The Good Men Project

Is Robin Thicke A Feminist Icon?

Robin Thicke 3Chelsea Cristene takes the musician to task for labeling his summer hit a feminist movement.

 

Dear Robin,

I remember a world before “Blurred Lines,” don’t you? Before the “hey hey heys” and the catchy walking bass line? It wasn’t so long ago. But these days, nearly six months after its initial release, I can’t seem to swing a foam finger without running into your summer anthem. With a simple three-word suggestion, everybody gets up and grinds to the retro beat you may or may not have lifted from Marvin Gaye.

You’ve very publicly come under fire for your creepily coercive and, as a girlfriend of mine described them, “rapey” lyrics like “I know you want it,” and “The way you grab me / Must wanna get nasty.” Your defense was that “lyrics can get misconstrued” and that you were really aiming to parody the degradation of women in music. After all, you’re married and have a child, and we all know that married men and fathers are automatically exempt from being creepy. But what you haven’t acknowledged is that in a world where many listeners readily buy into objectifying messages, the lines between parody and more offensive pulp to add to the stack are, in fact, blurred.

“Misconstrued lyrics” and shameless self-promotion aside, what really got under my skin about your music video was its display of women. No, not the fact that they’re topless.
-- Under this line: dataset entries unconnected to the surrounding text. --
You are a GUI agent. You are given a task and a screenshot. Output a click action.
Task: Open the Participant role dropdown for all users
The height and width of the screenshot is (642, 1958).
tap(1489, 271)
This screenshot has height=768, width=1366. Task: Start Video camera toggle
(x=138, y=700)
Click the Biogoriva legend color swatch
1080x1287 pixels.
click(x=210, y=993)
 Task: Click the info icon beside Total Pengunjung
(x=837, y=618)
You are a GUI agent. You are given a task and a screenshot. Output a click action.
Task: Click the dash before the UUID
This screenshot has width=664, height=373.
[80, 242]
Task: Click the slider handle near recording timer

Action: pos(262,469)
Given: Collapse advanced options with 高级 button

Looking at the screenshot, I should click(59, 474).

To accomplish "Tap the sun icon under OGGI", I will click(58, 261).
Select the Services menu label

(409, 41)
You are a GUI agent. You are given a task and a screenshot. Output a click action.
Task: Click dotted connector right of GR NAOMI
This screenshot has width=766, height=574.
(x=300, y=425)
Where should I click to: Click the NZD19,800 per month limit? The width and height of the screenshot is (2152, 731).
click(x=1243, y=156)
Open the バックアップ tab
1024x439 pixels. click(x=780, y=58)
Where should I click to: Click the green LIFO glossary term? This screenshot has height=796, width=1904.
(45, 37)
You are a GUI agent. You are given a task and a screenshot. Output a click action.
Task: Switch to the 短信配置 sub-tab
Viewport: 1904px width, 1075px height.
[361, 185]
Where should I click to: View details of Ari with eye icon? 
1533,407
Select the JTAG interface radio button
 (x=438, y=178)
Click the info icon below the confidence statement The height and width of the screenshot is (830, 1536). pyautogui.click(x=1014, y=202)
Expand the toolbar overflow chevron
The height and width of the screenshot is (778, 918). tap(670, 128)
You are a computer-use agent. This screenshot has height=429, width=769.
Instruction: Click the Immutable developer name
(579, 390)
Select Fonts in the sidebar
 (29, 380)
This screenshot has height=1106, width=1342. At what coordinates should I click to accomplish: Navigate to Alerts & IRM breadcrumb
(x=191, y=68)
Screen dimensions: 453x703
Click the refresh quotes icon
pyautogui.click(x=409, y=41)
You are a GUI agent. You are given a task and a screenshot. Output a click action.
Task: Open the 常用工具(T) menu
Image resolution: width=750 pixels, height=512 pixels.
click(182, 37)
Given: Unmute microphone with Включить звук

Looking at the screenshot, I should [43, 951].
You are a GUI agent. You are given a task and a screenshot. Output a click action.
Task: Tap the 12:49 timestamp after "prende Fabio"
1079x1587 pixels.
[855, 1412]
Women’s bodies are beautiful. It was how you chose to display these women – as nothing but bodies for the viewer’s consumption – that bothered me.

Let’s climb into the DeLorean and go back to 1988, when Robert Palmer released the video to “Simply Irresistible.” You were born in 1977, so you should remember this song well. Robert Palmer stands in front of three rows of women whose clothing, hair, makeup, and dance moves are completely uniform. They are linked together in a chain, moving as one being. They wear identical expressions of passive boredom, rolling their eyes or drooping their lids, their lips pursed in flat, indifferent pouts. The camera frequently cuts to specific sexualized body parts – thighs, breasts, buttocks – whenever the women dance or gyrate in a way that simulates sex.

Nudity aside, there isn’t much difference between the women in Palmer’s video and the women in yours. They too look bored, parading around you, T.I., and Pharrell, striking mannequin-like poses, batting their eyelashes, and absentmindedly fluffing their hair. They stick their fingers in their mouths. They run their tongues across their teeth. Yet for all this emphasis on the mouth, these women are silent barring the brunette’s brief “Meow!” after you liken her to a “domesticated animal.”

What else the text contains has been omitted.